Mental health body rejects ethnic discrimination claim

Commission expresses ‘sincere regret’ over failure to allow solicitor represent patient at hearing

Ashimedua Okonkwo said she was asked by the Mental Health Commission tribunal if she was qualified to practice in Ireland and told she was not allowed to represent the woman in the case. Photograph: Collins Courts
Ashimedua Okonkwo said she was asked by the Mental Health Commission tribunal if she was qualified to practice in Ireland and told she was not allowed to represent the woman in the case. Photograph: Collins Courts

A tribunal of the Mental Health Commission has rejected claims by a solicitor it made remarks discriminatory of her when she was attempting to represent a patient before it.

The tribunal accepted the patient was entitled to be represented by a solicitor not on the panel of solicitors maintained by the Commission and its failure to permit that had rendered her detention as an involuntary patient unlawful.

Solicitor Ashimedua Okonkwo, who had attempted to represent a woman detained as an involuntary patient at a hospital under the Mental Health Act, had claimed she was not allowed by the tribunal to represent the woman at the hearing. The patient, who opposed her detention, did not want to be represented by another solicitor and she and her family left the tribunal hearing before it concluded.

In her absence, the tribunal decided the woman should remain an involuntary patient at the hospital for another six months. As a result, her lawyers went to the High Court last Friday seeking an inquiry under Article 40 of the constitution into the legality of her continued detention.

READ MORE

During that ex parte application (one side only represented), an affidavit from Ms Okonwo complaining about how she was treated before the tribunal was provided to the court.

When the case returned before Mr Justice Seamus Noonan on Monday, Feichin McDonagh SC, for the woman, said the inquiry was not being challenged. It had been agreed an order directing the woman’s release could be made but a stay would be applied to that so discussions about the woman’s ongoing care could be held between the sides.

In a statement read on behalf of the tribunal by Donal McGuinness SC, with Mairead McKenna BL, it was stated the tribunal accepted that “a patient is entitled to separately retain a solicitor who is not on the panel of solicitors maintained by the Commission”. The patient was denied this opportunity, therefore the case is conceded as her current detention is not in accordance with the law, counsel said.

“We sincerely regret that this issue arose,” the statement said.

The statement added there was some media attention to the matter which referred to Ms Okonkwo stating she considered certain of the tribunal’s questions as discriminatory.

“These queries had nothing to do with her ethnicity or gender and the suggestion to that effect is strenuously objected to by all three members of the tribunal who also have the right to the protection of their good name,” the statement said.

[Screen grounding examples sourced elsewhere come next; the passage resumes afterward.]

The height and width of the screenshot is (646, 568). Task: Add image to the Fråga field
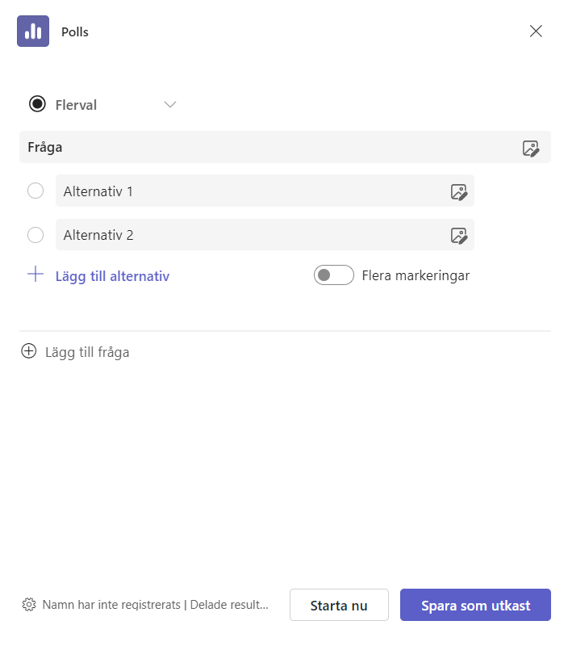click(x=531, y=149)
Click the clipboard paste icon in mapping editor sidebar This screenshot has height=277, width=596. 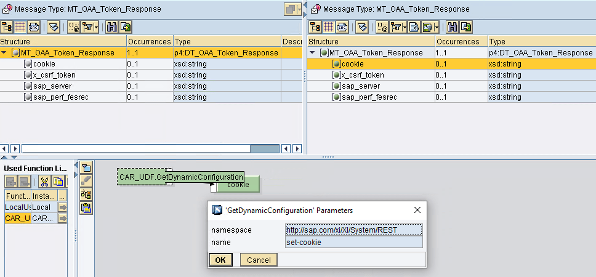pos(86,208)
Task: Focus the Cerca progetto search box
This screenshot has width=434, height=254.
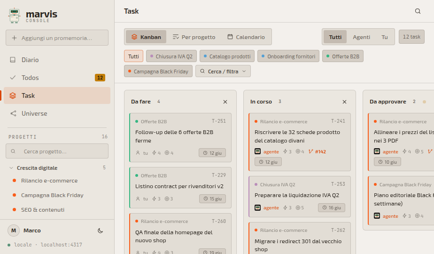Action: (x=57, y=151)
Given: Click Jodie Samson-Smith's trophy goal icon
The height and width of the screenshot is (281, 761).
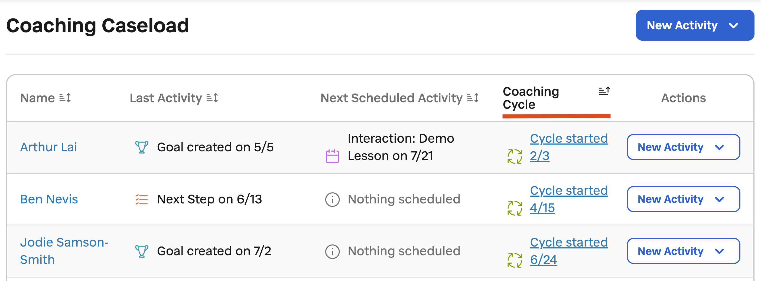Looking at the screenshot, I should point(142,251).
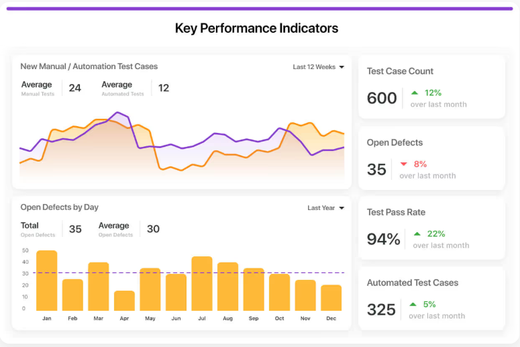Click the red down arrow beside 8%

403,164
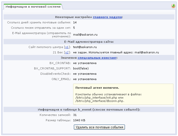Follow the s1 site link
The width and height of the screenshot is (178, 136).
click(x=67, y=47)
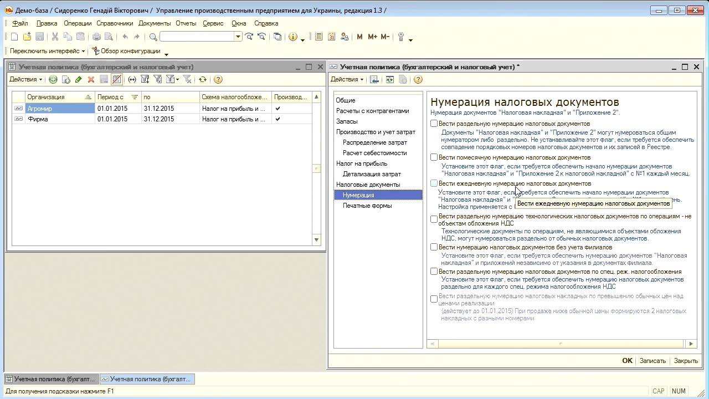The image size is (709, 399).
Task: Click the green Add record icon
Action: point(53,79)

Counsel said if a sworn statement on this issue was necessary, the tribunal would more than happy to submit it. Ms Okonkwo, based in Balbriggan, Co Dublin, had said in a sworn statement that the woman’s family wanted her to represent the woman at the tribunal.

The woman had had another solicitor previously assigned by the Commission to represent her and Ms Okonwo said she formally notified the Commission she was now representing the woman. When she attended at a sitting of the tribunal last week to review the woman’s case, Ms Okonkwo said the previous solicitor was also present. Ms Okonkwo claimed she was asked by the tribunal if she was qualified to practice in Ireland and if she knew about the Mental Health Acts and was not allowed to represent the woman by the tribunal.

She said she found the remarks disturbing and considered them discriminatory given she was a woman and a black African.

Ms Okonkwo said she was admitted to practice as a solicitor in Ireland in 2013, holds a Masters Degree in Law from TCD, and is about to receive a Doctorate in law from the same university. She claimed she was asked to be quiet and was permitted sit at the back of the room but was not allowed to speak, take notes or make a recording.